EXERCISE PROMPT: Rewrite the items below, replacing each occurrence of "Find the location of" with "Give the position of" and leaving everything else unchanged.

::::

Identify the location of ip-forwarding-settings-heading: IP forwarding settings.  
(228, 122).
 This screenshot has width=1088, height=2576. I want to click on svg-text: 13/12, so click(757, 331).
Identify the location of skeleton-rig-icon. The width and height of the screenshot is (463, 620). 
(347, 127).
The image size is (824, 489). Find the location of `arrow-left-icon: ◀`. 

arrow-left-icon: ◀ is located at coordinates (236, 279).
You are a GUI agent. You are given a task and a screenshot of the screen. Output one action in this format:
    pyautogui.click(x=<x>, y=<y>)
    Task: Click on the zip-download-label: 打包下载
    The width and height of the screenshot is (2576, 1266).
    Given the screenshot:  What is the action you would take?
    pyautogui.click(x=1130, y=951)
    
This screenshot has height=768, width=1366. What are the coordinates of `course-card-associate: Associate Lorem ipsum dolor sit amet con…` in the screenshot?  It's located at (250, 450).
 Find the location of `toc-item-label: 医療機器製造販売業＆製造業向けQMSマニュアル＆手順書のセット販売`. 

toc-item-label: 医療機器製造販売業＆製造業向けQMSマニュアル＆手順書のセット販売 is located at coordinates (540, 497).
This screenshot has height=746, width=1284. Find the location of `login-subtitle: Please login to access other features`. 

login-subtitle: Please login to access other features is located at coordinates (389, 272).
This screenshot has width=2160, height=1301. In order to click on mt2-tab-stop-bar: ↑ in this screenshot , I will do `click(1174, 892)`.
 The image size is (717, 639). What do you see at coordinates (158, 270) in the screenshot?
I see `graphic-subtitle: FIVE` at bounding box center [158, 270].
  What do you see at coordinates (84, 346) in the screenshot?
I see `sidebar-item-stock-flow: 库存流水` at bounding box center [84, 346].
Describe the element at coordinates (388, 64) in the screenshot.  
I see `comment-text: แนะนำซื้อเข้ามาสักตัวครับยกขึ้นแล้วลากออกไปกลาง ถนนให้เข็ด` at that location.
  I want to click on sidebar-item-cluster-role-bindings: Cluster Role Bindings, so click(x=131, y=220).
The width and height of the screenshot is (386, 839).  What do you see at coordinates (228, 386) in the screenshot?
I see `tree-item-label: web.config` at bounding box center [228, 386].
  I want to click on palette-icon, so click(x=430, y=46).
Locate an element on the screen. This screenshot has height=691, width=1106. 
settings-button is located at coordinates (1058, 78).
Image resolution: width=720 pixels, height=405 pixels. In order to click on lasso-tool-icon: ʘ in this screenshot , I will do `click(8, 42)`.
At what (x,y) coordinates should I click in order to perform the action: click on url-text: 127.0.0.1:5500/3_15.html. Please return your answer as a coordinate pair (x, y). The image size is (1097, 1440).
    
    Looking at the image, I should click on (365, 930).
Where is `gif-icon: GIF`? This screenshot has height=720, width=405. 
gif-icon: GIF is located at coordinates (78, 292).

::::

SOLUTION BELOW:
Identify the location of ip-forwarding-settings-heading: IP forwarding settings.  
(228, 122).
 This screenshot has width=1088, height=2576. I want to click on svg-text: 13/12, so click(757, 331).
Identify the location of skeleton-rig-icon. The width and height of the screenshot is (463, 620). 
(347, 127).
The image size is (824, 489). Give the position of `arrow-left-icon: ◀`. 

arrow-left-icon: ◀ is located at coordinates (236, 279).
You are a GUI agent. You are given a task and a screenshot of the screen. Output one action in this format:
    pyautogui.click(x=<x>, y=<y>)
    Task: Click on the zip-download-label: 打包下载
    The width and height of the screenshot is (2576, 1266).
    Given the screenshot:  What is the action you would take?
    pyautogui.click(x=1130, y=951)
    
This screenshot has height=768, width=1366. What are the coordinates of `course-card-associate: Associate Lorem ipsum dolor sit amet con…` in the screenshot?  It's located at (250, 450).
 Give the position of `toc-item-label: 医療機器製造販売業＆製造業向けQMSマニュアル＆手順書のセット販売`. 

toc-item-label: 医療機器製造販売業＆製造業向けQMSマニュアル＆手順書のセット販売 is located at coordinates (540, 497).
This screenshot has height=746, width=1284. Give the position of `login-subtitle: Please login to access other features`. 

login-subtitle: Please login to access other features is located at coordinates (389, 272).
This screenshot has width=2160, height=1301. In order to click on mt2-tab-stop-bar: ↑ in this screenshot , I will do `click(1174, 892)`.
 The image size is (717, 639). What do you see at coordinates (158, 270) in the screenshot?
I see `graphic-subtitle: FIVE` at bounding box center [158, 270].
  What do you see at coordinates (84, 346) in the screenshot?
I see `sidebar-item-stock-flow: 库存流水` at bounding box center [84, 346].
Describe the element at coordinates (388, 64) in the screenshot.  
I see `comment-text: แนะนำซื้อเข้ามาสักตัวครับยกขึ้นแล้วลากออกไปกลาง ถนนให้เข็ด` at that location.
  I want to click on sidebar-item-cluster-role-bindings: Cluster Role Bindings, so click(x=131, y=220).
The width and height of the screenshot is (386, 839).  What do you see at coordinates (228, 386) in the screenshot?
I see `tree-item-label: web.config` at bounding box center [228, 386].
  I want to click on palette-icon, so click(x=430, y=46).
Locate an element on the screen. This screenshot has height=691, width=1106. 
settings-button is located at coordinates (1058, 78).
Image resolution: width=720 pixels, height=405 pixels. In order to click on lasso-tool-icon: ʘ in this screenshot , I will do `click(8, 42)`.
At what (x,y) coordinates should I click in order to perform the action: click on url-text: 127.0.0.1:5500/3_15.html. Please return your answer as a coordinate pair (x, y). The image size is (1097, 1440).
    
    Looking at the image, I should click on (365, 930).
Where is `gif-icon: GIF`? This screenshot has height=720, width=405. 
gif-icon: GIF is located at coordinates (78, 292).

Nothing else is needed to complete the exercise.